BEGIN RECORDS SHOWN

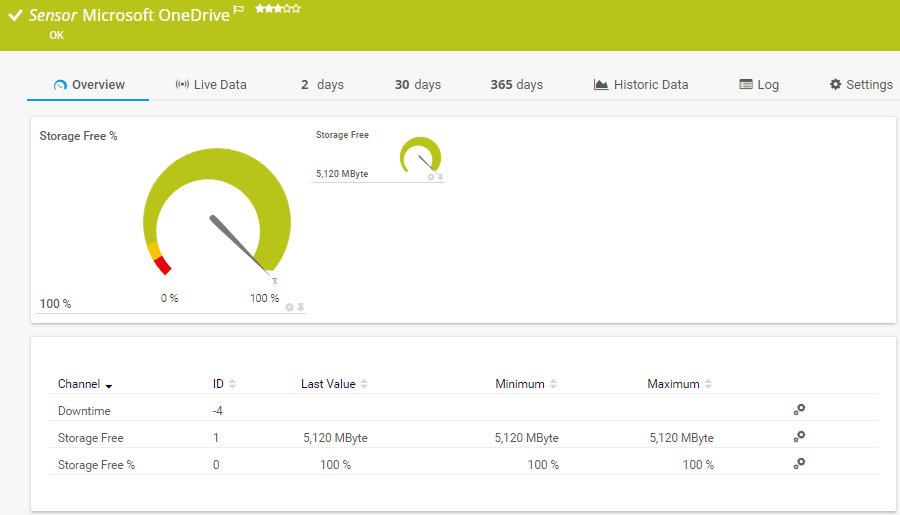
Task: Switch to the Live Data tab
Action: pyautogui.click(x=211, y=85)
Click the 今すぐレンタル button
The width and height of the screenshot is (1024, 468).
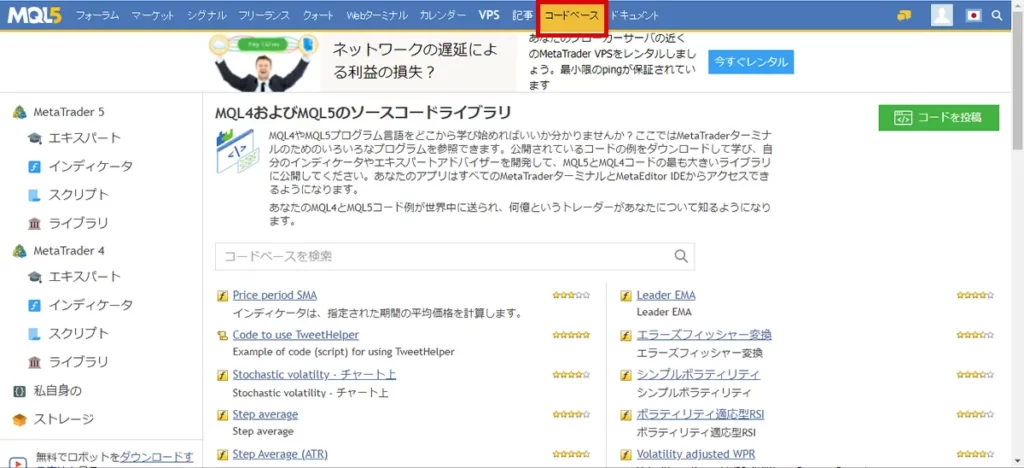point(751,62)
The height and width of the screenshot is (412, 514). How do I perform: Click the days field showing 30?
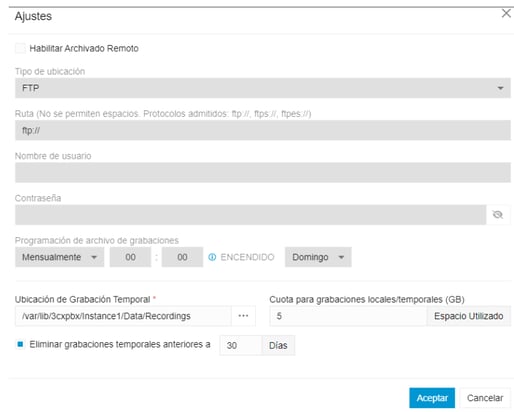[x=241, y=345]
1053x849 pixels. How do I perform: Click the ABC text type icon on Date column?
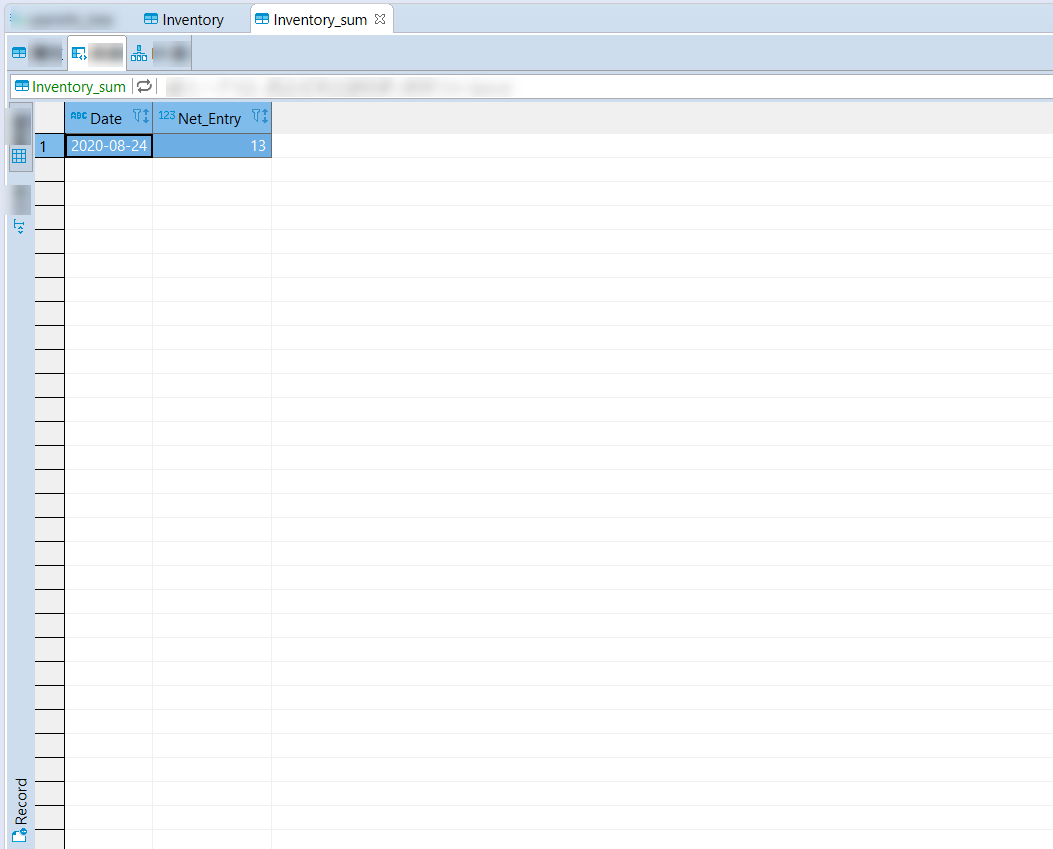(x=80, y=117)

END RECORDS SHOWN

WHAT YOU HAVE TO DO: No pictures belong in the copy; quote exactly the lines from the line containing "The height and" through the final line of the material, both ends included.

EXERCISE SOLUTION:
The height and width of the screenshot is (412, 514). How do I perform: Click the days field showing 30?
[x=241, y=345]
1053x849 pixels. How do I perform: Click the ABC text type icon on Date column?
(x=80, y=117)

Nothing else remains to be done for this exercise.